McKinnon was among the first (together with his Stanford colleague, Edward S. Shaw) to analyze "financial repression" as a substantial barrier to successful economic development. In the 1960s and 1970s, ongoing price inflation combined, with numerous government interventions to set interest rates and direct the flow of credit, had shrunk the deposit base for domestic bank lending throughout the developing world. His first book, Money and Capital in Economic Development (1973), analyzed why the prevailing economic doctrines of the time had become too tolerant of inflation and of state interventions in the credit mechanism. Without proper doctrinal constraints, politicians were only too happy direct the flow of credit to suit their own ends.
Recent books include: The Order of Economic Liberalization: Financial Control on the Transition to a Market Economy, 2nd Edition (1993), The Rules of the Game: International Money and Exchange Rates (1996), and Dollar and Yen: Resolving Economic Conflict Between the United States and Japan (with K. Ohno, 1997). Recent (1999) articles include "Foreign Exchange Regimes in Emerging Markets, Moral Hazard, and International Overborrowing (with H. Pill), "The East Asian Dollar Standard, Life after Death?", and "The Foreign Exchange Origins of the Economic Slump in Japan in the 1990s: The Interest Rate Trap" (with K. Ohno).
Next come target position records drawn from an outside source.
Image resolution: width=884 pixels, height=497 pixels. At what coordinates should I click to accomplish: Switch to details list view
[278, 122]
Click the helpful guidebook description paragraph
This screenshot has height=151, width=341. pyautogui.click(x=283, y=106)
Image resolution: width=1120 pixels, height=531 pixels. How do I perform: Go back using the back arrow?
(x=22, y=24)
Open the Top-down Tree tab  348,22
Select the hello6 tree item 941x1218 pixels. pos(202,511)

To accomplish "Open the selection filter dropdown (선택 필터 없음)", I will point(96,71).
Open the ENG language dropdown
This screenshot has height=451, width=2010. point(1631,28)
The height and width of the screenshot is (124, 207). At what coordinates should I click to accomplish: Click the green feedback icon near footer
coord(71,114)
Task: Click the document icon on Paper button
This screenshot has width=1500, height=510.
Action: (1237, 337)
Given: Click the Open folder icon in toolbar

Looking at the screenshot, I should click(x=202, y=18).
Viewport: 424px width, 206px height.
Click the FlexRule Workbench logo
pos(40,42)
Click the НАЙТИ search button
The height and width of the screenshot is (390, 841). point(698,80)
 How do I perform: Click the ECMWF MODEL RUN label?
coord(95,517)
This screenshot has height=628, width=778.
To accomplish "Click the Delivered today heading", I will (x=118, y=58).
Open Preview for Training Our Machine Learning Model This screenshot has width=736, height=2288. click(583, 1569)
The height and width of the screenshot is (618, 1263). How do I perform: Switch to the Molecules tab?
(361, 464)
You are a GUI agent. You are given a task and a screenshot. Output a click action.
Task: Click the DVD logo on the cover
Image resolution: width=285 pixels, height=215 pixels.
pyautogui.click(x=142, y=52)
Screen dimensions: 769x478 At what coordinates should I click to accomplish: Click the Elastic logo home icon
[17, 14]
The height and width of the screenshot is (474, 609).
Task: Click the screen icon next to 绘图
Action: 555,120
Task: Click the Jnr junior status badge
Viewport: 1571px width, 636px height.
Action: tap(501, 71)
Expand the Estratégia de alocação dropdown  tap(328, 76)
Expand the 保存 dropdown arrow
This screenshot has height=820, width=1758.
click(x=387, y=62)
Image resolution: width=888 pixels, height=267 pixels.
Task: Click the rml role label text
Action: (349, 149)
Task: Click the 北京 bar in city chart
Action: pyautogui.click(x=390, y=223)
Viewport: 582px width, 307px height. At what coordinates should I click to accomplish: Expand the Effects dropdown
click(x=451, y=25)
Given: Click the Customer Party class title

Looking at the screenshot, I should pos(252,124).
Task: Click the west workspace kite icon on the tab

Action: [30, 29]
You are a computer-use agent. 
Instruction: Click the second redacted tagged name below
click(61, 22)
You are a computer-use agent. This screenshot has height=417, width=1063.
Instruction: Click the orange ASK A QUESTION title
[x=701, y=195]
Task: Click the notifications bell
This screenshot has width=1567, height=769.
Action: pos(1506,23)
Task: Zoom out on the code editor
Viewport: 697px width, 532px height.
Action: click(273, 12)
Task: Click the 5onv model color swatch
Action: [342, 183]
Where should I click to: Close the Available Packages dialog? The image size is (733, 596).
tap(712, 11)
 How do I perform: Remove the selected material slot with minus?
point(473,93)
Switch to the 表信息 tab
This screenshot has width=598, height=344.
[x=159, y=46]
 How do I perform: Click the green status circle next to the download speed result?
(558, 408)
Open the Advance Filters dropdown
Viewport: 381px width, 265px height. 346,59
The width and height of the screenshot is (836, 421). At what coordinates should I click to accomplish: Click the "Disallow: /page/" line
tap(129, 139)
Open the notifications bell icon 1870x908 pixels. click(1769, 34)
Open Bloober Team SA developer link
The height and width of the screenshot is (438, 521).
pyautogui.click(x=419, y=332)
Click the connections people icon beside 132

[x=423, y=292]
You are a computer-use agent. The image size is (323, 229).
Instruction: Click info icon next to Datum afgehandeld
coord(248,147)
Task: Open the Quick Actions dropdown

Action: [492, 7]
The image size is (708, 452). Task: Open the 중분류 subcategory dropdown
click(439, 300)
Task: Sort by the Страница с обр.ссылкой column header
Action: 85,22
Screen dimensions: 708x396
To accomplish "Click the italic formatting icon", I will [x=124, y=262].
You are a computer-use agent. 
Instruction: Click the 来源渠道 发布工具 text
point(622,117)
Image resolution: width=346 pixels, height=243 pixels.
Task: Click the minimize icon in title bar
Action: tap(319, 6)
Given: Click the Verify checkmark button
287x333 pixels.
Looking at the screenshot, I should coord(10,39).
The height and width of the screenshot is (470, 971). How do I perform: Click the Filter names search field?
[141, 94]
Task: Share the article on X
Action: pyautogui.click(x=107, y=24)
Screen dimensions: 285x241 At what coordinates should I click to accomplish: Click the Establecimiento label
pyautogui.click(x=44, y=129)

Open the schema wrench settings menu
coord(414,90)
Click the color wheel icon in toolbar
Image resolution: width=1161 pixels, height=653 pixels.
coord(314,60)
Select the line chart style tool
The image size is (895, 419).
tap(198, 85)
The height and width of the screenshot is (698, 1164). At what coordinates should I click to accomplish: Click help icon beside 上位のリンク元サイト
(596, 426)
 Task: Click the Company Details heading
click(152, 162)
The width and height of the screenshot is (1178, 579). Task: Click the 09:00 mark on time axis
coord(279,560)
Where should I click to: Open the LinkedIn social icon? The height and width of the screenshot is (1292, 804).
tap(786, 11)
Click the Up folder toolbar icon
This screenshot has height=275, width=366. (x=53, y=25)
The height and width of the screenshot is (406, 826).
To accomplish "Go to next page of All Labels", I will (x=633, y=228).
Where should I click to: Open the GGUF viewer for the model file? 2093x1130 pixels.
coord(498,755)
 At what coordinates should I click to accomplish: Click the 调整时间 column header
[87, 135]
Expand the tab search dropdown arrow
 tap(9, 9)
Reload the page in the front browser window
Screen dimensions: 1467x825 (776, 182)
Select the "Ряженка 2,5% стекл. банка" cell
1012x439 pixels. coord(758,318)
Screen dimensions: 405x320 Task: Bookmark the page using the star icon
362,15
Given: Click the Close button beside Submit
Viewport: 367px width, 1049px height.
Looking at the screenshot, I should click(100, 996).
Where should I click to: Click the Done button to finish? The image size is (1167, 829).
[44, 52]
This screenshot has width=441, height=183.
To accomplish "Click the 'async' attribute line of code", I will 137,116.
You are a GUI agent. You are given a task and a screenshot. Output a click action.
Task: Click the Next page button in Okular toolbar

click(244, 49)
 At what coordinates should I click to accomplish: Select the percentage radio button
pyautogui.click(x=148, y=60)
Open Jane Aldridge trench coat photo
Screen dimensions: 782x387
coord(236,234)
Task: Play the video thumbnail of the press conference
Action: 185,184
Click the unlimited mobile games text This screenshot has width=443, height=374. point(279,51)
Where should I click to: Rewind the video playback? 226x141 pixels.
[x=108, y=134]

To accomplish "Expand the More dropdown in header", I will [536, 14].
Professor McKinnon has presented his research in a wide variety conference formats the world over-and then used it as a basis for extensive consulting with central banks and monetary authorities in Asia, Latin America, North America, and Europe, as well as with international agencies such as the IMF, the World Bank, the Asian Development Bank, and U.S. AID.
Professor McKinnon is currently working on a forthcoming volume, The East Asian Exchange Rate Dilemma and the World Dollar Standard. This work examines how establishing long-term dollar parities for exchange rates as a "nominal anchor" against fears of currency depreciation and inflation in the smaller East Asian debtor economies, and against fears of yen appreciation and ongoing deflation in Japan, the region's main creditor, are potentially of great mutual advantage.
Professor McKinnon teaches international trade and finance, economic development, money and banking, and financial control in developing and transitional socialist economies.